What’s the process of getting an Lp or Ep out. Do you find you have bands approaching you or is it still all about proactively searching for new talent?
Nadia – a lot of bands and managers approach us, however nearly all our releases over the years have been friends’ bands and friends’ of friends’ band, which happened in the case of Noah & The Whale. We find a lot of our acts through our club night too. Its a pretty long process leading up to a single and we start working 2 months before the release date and 4 months with an album.
Coming up to your 7th anniversary what do you think it is about Y&LC that’s kept it relevant?
Sara – We do kind of have our niche, and the indie world has grown smaller in recent times, but I think we’ve tried to keep relevant by only doing releases we really love and working with bands we really want to, like Being There and Oh Minnows. That means doing less releases, as there are fewer things that fit with our label that we get excited about enough to do, but that’s ok with us. Doing our Digital Club is important to us though, giving away free music is part of what we do now, and it’s nice to still have that platform for brand new bands.
As a label and the organizers of a club night do you get more satisfaction from throwing a big party or releasing something new?

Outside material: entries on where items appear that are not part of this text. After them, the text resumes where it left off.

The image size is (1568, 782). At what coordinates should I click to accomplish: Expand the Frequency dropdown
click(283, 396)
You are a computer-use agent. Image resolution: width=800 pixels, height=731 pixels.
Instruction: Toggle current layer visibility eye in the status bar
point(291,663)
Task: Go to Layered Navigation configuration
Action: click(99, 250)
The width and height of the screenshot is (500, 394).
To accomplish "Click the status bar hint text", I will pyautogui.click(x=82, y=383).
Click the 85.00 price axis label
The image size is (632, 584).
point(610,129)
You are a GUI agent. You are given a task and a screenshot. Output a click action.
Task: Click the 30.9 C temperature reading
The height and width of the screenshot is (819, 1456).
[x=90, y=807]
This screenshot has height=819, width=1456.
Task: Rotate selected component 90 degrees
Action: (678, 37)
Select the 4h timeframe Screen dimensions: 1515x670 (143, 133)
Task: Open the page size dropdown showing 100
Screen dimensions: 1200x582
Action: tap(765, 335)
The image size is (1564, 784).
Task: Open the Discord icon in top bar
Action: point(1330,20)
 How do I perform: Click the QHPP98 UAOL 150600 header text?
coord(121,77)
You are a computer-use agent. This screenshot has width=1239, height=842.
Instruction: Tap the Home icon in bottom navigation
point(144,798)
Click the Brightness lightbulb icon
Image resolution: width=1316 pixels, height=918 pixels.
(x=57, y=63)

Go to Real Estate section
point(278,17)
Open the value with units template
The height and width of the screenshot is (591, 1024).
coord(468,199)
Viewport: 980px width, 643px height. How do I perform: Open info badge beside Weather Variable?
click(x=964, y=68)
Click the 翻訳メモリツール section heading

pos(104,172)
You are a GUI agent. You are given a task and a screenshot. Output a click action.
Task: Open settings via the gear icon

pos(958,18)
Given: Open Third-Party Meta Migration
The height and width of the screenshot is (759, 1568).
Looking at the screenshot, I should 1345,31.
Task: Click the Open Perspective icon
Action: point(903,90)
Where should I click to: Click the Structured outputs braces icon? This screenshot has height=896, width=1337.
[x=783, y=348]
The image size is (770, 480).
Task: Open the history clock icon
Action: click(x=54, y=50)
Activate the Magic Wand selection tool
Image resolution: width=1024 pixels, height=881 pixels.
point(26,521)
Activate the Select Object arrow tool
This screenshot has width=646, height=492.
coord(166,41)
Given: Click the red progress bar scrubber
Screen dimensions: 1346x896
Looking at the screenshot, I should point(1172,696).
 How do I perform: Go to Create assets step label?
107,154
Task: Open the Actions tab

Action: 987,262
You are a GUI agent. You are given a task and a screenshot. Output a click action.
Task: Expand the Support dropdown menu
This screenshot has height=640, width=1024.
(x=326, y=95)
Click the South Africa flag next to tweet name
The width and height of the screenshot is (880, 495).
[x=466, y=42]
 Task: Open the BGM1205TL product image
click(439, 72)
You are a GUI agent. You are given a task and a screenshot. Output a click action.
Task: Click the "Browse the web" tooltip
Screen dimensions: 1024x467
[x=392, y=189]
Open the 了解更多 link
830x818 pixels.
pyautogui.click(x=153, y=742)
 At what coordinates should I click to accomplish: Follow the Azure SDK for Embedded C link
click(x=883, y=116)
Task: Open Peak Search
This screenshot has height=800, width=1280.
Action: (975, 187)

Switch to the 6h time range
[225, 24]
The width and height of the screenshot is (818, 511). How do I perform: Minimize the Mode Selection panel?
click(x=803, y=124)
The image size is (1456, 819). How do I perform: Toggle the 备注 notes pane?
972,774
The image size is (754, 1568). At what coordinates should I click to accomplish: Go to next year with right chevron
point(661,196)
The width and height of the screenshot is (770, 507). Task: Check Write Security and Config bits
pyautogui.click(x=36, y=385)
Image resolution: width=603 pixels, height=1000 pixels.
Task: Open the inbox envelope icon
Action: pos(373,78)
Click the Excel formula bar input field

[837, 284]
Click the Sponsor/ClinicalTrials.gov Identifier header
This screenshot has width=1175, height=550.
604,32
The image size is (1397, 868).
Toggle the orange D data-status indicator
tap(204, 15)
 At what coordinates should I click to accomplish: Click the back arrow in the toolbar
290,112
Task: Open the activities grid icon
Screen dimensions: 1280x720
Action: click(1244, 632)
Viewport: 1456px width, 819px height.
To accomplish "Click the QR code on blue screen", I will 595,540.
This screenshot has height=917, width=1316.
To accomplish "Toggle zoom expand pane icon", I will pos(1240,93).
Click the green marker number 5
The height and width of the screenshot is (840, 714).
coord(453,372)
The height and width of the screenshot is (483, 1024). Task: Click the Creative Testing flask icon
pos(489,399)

Nadia – both really! Its always great having a single or album launch party. After all that hard work the band and us have put in its really good seeing everyone’s fans coming down to support them and check out the new release. I did love putting on our club at the legendary Astoria club in central London though. We had some very fun times there and a lot of great bands played like Supergrass, Vampire Weekend, Andrew WK and Metronomy.